Lifting capacity testing was conducted on plates with a smooth surface of optimal thickness, under perpendicular forces, however under shearing force the load capacity is reduced by as much as 5 times. In addition, even a minimal clearance between the magnet and the plate reduces the lifting capacity.
H&S for magnets
GPS Danger
Note: neodymium magnets produce a field that disrupts precision electronics. Keep a separation from your mobile, device, and navigation systems.
Caution required
Be careful. Rare earth magnets attract from a long distance and snap with massive power, often faster than you can react.
Permanent damage
Do not overheat. Neodymium magnets are susceptible to heat. If you require resistance above 80°C, look for special high-temperature series (H, SH, UH).
Magnet fragility
NdFeB magnets are sintered ceramics, meaning they are fragile like glass.
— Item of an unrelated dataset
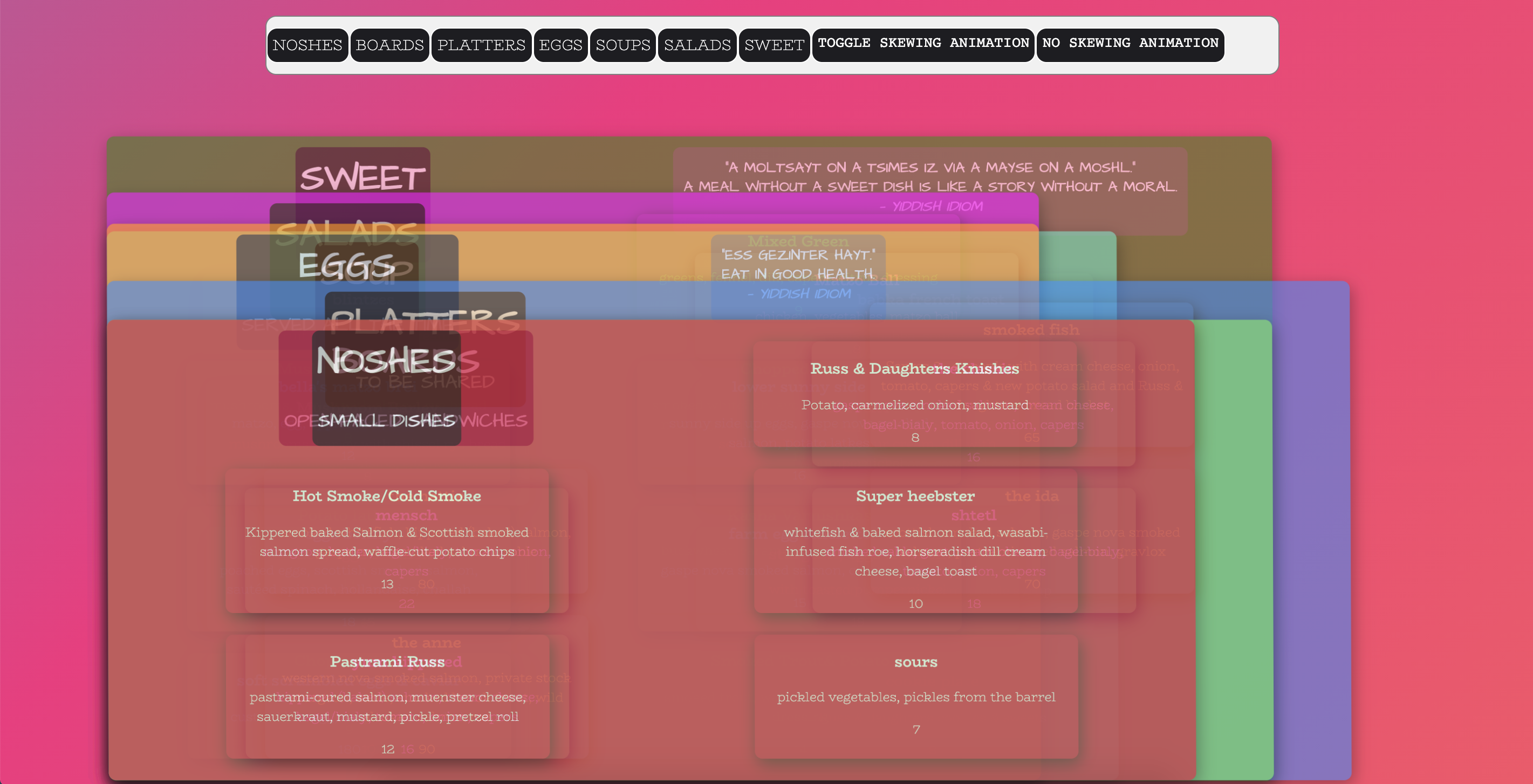
Task: Click the Super heebster menu card
Action: 915,540
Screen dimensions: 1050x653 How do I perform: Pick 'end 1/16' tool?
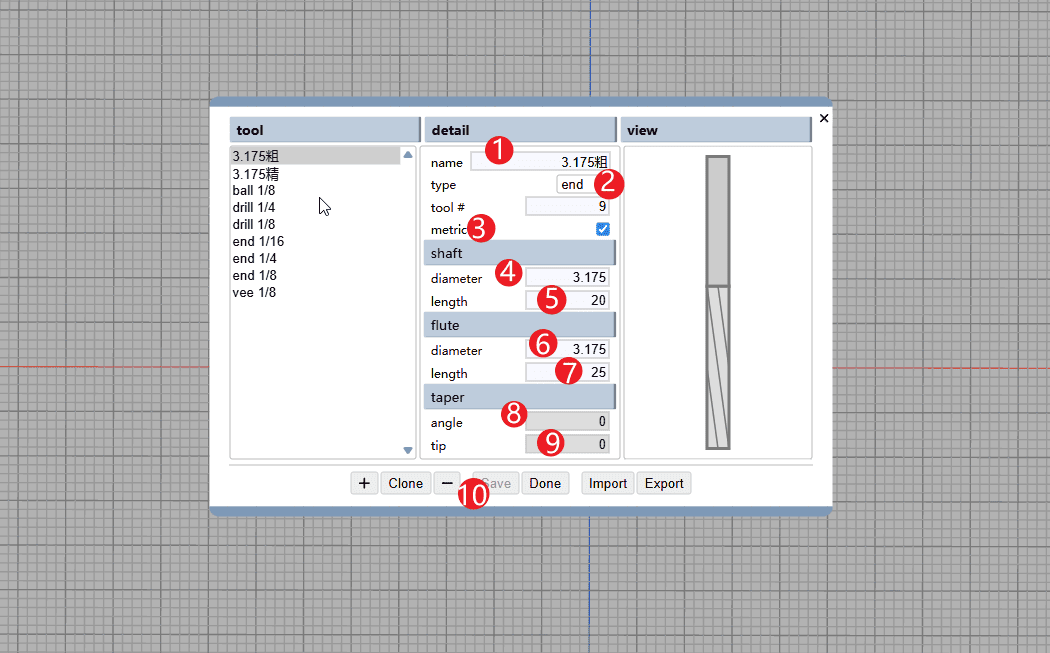click(x=258, y=241)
Clashing of two magnets leads to them breaking into shards.
Finger safety
Watch your fingers. Two large magnets will join immediately with a force of massive weight, crushing everything in their path. Be careful!
Do not give to children
NdFeB magnets are not suitable for play. Eating a few magnets may result in them pinching intestinal walls, which constitutes a direct threat to life and necessitates immediate surgery.
Electronic hazard
Device Safety: Neodymium magnets can damage data carriers and delicate electronics (heart implants, hearing aids, mechanical watches).
Medical implants
Patients with a heart stimulator must keep an safe separation from magnets. The magnetic field can stop the functioning of the life-saving device.
Combustion hazard
Mechanical processing of NdFeB material carries a risk of fire hazard. Neodymium dust reacts violently with oxygen and is hard to extinguish.
Sensitization to coating
Nickel alert: The nickel-copper-nickel coating contains nickel. If an allergic reaction appears, immediately stop working with magnets and wear gloves.